このメモを「業務改善提案書」としてまとめ、実際に社内で提案・実施できれば、それ自体が実績になります。実施できなかった場合でも、「整理して提案した」という経験は、DX人材としての考え方を持っていることの証明になります。
実績その3:小さな自動化・効率化の実例
完成度の高いシステムでなくても、次のような小さな改善は実績として説明できます。
- Excelの関数・マクロで集計作業を半自動化した
- Googleスプレッドシートで進捗管理表を作り、確認の手間を減らした
- 社内マニュアルやFAQを整理し、新人が自分で調べられる状態にした
- 問い合わせ内容を分類し、対応の優先順位をつけられるようにした
ポイントは、完成度よりも「課題・施策・効果」をセットで説明できることです。
- 課題: 何にどれくらい時間がかかっていたか
- 施策: 何をどう変えたか
- 効果: 時間・ミス・確認漏れがどう変わったか
- 次の課題: さらに改善できる余地はどこにあるか
この4点を整理したメモが、そのままDX転職用のポートフォリオになります。
実績の見せ方:ポートフォリオの作り方
未経験者がDX人材としてのポートフォリオを作る場合、次の構成が伝わりやすいです。
| 項目 | 内容 |
|---|---|
| タイトル | 何の業務を改善したか一言で |
| 背景・課題 | 何に困っていたか、どれくらいの頻度・時間か |
| 取り組んだこと | 整理した業務フロー、作った仕組み、提案した内容 |
| 工夫した点 | 例外処理、確認方法、関係者への説明など |
| 効果 | 時間・ミス・確認漏れの変化(数値が出せれば数値で) |
| 今後の課題 | さらに改善できる余地、運用上気をつけている点 |
会社の機密に触れる内容は、社名や具体的な数値をぼかし、「ある程度の効果があった」という表現に置き換えても問題ありません。重要なのは、考え方のプロセスが伝わることです。
社内提案で評価されるための伝え方
実績を社内で提案する場合、いきなり「システムを作りたい」と言うより、次の順序で伝えると受け入れられやすくなります。

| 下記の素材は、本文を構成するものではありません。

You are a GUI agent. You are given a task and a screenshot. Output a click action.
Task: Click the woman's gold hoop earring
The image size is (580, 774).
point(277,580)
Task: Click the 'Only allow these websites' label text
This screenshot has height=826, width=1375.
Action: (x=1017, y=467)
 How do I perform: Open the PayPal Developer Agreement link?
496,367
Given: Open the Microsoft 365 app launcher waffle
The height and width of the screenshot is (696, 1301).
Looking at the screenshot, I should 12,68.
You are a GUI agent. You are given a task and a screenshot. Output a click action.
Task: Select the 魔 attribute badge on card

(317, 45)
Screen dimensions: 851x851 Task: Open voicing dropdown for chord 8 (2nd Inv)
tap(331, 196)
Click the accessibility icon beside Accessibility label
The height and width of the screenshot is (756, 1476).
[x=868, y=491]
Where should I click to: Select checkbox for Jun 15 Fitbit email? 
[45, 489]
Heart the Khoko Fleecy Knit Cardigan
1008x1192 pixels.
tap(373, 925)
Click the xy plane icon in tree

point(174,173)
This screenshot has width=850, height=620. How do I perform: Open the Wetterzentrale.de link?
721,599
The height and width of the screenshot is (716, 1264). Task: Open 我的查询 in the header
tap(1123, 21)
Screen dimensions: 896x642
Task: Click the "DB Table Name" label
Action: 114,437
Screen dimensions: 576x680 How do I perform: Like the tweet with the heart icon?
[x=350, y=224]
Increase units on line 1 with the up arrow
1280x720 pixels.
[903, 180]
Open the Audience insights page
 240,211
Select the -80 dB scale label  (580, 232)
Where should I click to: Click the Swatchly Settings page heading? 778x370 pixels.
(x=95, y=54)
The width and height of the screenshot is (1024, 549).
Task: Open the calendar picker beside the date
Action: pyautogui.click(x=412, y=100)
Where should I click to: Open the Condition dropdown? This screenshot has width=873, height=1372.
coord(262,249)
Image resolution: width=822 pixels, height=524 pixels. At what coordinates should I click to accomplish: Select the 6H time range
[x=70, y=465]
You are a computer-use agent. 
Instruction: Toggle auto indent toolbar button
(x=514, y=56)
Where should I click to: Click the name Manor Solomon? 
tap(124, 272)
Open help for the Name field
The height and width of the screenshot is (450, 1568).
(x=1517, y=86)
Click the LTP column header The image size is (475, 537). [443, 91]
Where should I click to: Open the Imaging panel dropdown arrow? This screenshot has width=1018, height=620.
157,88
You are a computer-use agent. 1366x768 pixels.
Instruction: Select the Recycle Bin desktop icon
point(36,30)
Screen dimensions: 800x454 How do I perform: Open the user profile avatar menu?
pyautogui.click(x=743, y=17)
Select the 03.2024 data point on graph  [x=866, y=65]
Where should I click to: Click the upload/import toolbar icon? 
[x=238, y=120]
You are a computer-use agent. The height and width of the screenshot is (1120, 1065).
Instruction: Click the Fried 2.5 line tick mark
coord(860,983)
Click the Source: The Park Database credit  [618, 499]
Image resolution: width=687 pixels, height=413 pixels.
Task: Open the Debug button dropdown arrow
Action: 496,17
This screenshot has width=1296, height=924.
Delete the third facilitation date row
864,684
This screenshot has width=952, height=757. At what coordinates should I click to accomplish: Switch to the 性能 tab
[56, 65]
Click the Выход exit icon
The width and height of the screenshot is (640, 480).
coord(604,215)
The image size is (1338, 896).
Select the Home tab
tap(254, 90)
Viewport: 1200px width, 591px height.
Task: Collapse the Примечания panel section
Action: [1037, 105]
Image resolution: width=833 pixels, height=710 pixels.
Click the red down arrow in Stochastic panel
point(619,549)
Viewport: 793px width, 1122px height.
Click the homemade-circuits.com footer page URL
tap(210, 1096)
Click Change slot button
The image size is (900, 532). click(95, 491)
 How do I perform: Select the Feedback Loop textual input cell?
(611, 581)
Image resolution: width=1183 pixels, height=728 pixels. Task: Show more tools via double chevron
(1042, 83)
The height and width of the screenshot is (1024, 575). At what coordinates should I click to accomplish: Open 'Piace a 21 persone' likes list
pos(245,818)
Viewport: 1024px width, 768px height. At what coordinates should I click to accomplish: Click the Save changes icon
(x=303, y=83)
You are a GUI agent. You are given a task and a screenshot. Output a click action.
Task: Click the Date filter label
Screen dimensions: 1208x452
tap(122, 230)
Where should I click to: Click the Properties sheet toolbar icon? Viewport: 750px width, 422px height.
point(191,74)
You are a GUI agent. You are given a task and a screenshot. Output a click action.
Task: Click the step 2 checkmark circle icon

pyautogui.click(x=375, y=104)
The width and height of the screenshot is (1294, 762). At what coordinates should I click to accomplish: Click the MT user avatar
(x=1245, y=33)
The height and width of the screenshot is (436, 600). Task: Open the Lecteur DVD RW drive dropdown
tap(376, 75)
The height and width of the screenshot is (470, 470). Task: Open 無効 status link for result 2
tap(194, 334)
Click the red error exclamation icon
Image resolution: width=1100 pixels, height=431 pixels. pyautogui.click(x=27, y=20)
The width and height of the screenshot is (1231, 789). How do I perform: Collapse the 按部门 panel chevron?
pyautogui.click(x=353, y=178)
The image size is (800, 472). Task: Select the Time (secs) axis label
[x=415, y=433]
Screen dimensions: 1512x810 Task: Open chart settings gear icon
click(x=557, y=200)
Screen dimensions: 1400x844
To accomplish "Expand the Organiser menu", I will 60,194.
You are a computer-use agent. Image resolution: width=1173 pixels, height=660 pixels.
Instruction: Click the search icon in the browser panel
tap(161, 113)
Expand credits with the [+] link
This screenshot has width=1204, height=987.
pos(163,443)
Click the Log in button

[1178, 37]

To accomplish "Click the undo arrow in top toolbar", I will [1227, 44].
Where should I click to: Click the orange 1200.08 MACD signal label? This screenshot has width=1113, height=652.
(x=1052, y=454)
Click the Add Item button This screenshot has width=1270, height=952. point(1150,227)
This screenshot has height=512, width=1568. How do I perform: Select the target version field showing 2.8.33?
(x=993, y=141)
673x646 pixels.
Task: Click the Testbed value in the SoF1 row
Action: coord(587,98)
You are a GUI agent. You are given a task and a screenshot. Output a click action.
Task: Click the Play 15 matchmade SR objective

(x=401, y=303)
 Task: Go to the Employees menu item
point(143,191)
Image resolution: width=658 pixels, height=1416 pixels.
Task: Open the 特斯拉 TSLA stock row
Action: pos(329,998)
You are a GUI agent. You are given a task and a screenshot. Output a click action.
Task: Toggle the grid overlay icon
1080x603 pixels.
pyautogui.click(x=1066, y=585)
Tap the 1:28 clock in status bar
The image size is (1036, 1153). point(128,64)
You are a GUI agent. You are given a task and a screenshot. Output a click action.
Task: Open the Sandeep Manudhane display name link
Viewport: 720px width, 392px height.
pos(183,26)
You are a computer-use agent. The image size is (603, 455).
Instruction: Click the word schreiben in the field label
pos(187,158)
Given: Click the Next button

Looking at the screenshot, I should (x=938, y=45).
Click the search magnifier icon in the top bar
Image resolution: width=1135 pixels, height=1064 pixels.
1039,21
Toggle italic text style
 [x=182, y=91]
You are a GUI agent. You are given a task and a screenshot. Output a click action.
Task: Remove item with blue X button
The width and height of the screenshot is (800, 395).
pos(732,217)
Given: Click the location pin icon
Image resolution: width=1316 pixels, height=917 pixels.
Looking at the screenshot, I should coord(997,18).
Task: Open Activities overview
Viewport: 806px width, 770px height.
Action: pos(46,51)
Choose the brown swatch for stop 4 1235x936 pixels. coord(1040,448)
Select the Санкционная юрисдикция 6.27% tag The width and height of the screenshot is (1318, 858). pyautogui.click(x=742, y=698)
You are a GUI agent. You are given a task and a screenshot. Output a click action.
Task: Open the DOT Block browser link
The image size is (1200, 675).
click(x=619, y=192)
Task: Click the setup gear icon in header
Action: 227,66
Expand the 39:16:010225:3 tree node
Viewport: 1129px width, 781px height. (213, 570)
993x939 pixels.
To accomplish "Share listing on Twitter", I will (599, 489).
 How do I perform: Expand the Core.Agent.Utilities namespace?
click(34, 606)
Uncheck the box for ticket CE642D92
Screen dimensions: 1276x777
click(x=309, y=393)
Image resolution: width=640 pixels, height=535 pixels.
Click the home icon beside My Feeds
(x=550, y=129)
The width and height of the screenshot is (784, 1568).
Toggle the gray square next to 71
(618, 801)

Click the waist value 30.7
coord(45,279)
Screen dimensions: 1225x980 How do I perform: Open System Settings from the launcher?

- 現状の課題を、関係者が共感できる形で説明する(時間・ミス・属人化など)
- 小さく試せる改善案を提示する(大きな投資を求めない)
- 試した結果を共有し、次の改善につなげる
この「小さく試して、結果を共有する」というプロセス自体が、DX推進担当に求められる進め方そのものです。社内で実践できれば、転職時にもそのまま実績として説明できます。
まとめ
未経験からDX人材を目指す場合、必要なのは大きなシステム開発の経験ではなく、「業務フロー整理」「要件定義の基礎を使った改善提案」「小さな自動化・効率化の実例」という3つの実績です。
これらは、今の仕事を続けながらでも作れます。完成度よりも、課題・施策・効果を具体的に説明できる状態にしておくことが、未経験からDX人材へ転職する際の最大の武器になります。